• [Problem details] Extend the passage below on crude oil prices and U.S. oil production, starting right after its final sentence.

• [Text shown]
/---

Crude oil prices have weakened since 2022 but remain relatively strong, which enhances cash flow as production in the U.S. sets records.
The West Texas Intermediate (WTI) crude oil price averaged $75.96 per barrel in first quarter of 2023, a 20% ($19.21) decrease compared with first quarter 2022 and an 8% ($6.72) decrease compared with fourth quarter 2022.
Higher production resulted in cash from operations increasing 13% ($3.0 billion) compared with first quarter of 2022. Oil production nationwide has increased 1 million barrels per day in April (12.6 million barrels per day) compared to April 2022 (11.6 million barrels per day).
Capital expenditure in first quarter 2023 increased 26% ($3.5 billion) compared with first quarter 2022 to $16.7 billion and increased 12% ($1.8 billion) compared with fourth quarter 2022. Higher capital expenditure supported production increasing 9% (338,000 b/d) in first quarter 2023 from first quarter 2022 and 1% (59,000 b/d) from fourth quarter 2022.

\---

• [Dataset content]
/---

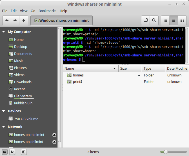The width and height of the screenshot is (189, 156).
Task: Click the Back navigation arrow
Action: pos(7,20)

\---

• [Reply to the task]
Also, capital expenditures as a share of cash from operations increased to 64%, the highest percentage since the beginning of the pandemic. This share remains below the quarterly average of 104% in the period before the pandemic (2018–19). Historically, the ratio of capital expenditure to cash from operations has been greater than 100%, reflecting the capital-intensive nature of E&P as well as the need for outside sources of capital to fund drilling projects.
Production expenses, reflecting the cost of goods sold, operating expenses, and production taxes, declined 14% from fourth quarter 2022 to $27.19 per barrel of oil equivalent (BOE) in first quarter 2023. Compared with 2Q22, production expenses have decreased 28%.
Debt reduction, which the E&P companies allocated $39.7 billion toward between fourth quarter 2020 and third quarter 2022, has reduced long-term debt 30% below the 2018–19 average.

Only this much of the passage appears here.